Dream - Sepasang kembar identik asal Southampton, Inggris meninggal dunia setelah dinyatakan positif terkena virus Covid-19.
Katy Davis (37) yang bekerja sebagai perawat anak meninggal di Rumah Sakit Umum Southampton pada Selasa 21 April 2020.
Sedangkan saudara kembarnya, Emma Davis yang juga seorang mantan perawat meninggal di rumah sakit yang sama pada Jumat pagi, 24 April 2020.
Kakak perempuan Katy dan Emma, Zoe mengatakan hubungan keduanya sebagai saudara kembar sangatlah erat.
" Mereka selalu berbicara tentang mereka telah datang ke dunia bersama dan akan meninggal bersama," ungkap Zoe, dilansir dari BBC.com.
Sosok Keduanya
Zoe mengatakan, saudara kembar ini telah hidup bersama dan sudah merasa sakit untuk beberapa waktu. Keduanya juga memiliki cita-cita yang sangat mulia.
" Yang mereka ingingkan adalah membantu orang lain. Sejak kecil, mereka sering berpura-pura menjadi dokter dan perawat untuk merawat boneka mereka," tutur Zoe.
Selain itu Zoe juga bercerita bagaimana kehidupan Emma dan Katy saat menjadi perawat. Keduanya selalu memberikan yang terbaik untuk para pasien. Zoe masih tak menyangka ia kehilangan kedua adiknya yang sangat istimewa secara bersamaan.
Katy bekerja di Rumah Sakit Anak Southampton dinyatakan positif covid-19 saat dilakukan pengecekan oleh pihak rumah sakit dan meninggal pada Selasa malam.
Paula Head, Kepala Direksi Rumah Sakit Universitas Southampton NHS Foundation Trust, Inggris, mengatakan, " Katy dideskripsikan oleh rekan-rekannya sebagai seorang perawat yang sangat telaten dan banyak perawat yang ingin mengikuti jejaknya. Selain itu, bagi Katy menjadi seorang perawat bukan hanya sekedar pekerjaan, tetapi lebih dari itu."
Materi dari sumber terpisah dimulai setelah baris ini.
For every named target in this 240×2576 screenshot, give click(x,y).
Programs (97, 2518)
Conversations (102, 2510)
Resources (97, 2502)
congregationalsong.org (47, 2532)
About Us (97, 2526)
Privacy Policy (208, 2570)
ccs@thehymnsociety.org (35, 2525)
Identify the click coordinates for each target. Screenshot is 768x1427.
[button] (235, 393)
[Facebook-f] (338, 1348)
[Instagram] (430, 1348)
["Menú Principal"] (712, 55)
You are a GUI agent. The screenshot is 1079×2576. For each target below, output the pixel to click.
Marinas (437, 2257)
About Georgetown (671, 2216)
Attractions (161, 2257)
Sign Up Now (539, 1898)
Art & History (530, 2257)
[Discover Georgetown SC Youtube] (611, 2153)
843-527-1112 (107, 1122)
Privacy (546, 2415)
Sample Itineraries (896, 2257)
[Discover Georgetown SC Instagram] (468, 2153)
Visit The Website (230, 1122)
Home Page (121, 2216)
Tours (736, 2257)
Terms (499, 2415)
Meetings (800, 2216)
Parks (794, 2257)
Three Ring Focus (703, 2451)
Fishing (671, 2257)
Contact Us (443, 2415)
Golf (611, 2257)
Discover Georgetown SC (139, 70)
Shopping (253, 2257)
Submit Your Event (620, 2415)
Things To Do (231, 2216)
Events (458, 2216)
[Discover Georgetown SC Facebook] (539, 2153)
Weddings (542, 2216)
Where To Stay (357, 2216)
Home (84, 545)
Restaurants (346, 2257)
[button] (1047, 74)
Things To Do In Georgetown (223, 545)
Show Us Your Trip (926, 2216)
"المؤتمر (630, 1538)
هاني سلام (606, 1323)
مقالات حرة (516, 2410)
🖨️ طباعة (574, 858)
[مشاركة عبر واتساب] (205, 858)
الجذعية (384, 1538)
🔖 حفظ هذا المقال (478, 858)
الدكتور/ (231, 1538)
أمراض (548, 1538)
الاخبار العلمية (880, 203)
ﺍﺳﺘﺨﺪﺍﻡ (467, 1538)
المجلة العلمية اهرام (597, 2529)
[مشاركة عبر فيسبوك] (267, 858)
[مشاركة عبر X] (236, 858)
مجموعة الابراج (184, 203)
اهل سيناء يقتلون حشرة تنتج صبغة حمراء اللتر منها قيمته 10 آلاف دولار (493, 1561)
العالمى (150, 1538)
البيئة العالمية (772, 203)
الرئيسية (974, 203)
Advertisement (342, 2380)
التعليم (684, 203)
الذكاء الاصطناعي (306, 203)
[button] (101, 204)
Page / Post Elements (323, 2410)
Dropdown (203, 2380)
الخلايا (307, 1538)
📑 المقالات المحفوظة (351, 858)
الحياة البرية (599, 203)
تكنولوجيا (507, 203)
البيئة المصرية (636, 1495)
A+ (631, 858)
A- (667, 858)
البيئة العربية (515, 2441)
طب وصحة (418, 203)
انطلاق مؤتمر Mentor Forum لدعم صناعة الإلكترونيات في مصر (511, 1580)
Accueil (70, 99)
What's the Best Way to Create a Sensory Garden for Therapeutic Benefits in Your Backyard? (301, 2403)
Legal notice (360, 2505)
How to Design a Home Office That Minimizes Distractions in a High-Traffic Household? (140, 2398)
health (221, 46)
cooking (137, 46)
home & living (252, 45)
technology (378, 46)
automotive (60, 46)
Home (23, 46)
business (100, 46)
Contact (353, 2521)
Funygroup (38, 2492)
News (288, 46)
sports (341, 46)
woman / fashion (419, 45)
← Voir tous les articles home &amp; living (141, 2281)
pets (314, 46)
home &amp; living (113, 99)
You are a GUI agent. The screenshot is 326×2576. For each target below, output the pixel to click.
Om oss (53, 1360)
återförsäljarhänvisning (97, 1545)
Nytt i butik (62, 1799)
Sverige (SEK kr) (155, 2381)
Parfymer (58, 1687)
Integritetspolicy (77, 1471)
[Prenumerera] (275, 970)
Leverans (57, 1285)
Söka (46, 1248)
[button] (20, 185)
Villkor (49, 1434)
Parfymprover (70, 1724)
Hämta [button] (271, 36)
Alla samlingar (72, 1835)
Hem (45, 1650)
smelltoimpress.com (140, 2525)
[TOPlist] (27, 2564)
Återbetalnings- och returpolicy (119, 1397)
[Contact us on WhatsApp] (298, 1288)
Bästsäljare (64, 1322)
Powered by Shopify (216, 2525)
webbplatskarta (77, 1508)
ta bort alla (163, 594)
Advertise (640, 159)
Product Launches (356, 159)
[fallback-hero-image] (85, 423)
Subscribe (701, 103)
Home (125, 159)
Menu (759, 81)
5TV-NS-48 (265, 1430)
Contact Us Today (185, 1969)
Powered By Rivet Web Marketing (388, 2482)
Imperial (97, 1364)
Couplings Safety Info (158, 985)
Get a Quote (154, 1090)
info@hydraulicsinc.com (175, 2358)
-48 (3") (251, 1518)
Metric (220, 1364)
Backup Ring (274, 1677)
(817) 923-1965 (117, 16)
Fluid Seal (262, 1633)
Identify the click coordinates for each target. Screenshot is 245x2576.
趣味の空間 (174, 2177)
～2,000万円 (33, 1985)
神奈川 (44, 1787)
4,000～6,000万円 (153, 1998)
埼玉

Atas nama semua pekerja Rumah Sakit Universitas Southampton NHS Foundation Trust, Paula menyampaikan belasungkawa kepada pihak keluarga Emma dan Katy.
50 Perawat Gugur
Sementara itu, Emma Davis telah bekerja di rumah sakit yang sama dengan Katu di unit bedah kolarektal selama sembilan tahun dan berhenti pada 2013.
Royal Collage Nursing mengatakan, Emma merupakan perawat yang berdedikasi dan tidak mementingkan diri sendiri. Ia memiliki waktu untuk berbagi pengetahuan dan pengalaman dengan perawat lain bagaimana cara menjadi pewarat yang baik bagi pasien.
Emma juga digambarkan sebagai wanita yang ceria, tenang dan disukai semua orang.
" Emma memang memiliki riwayat kesehatan yang kurang baik seperti katy sebelum dinyatakan positif covid-19," kata Gail Byrine, Kepala Staf Royal College Nursing.
Berdasarkan daftar yang telah disusun oleh Nursing Times, hingga saat ini ada 50 perawat di Inggris yang telah meninggal selama masa pandemi virus Covid-19.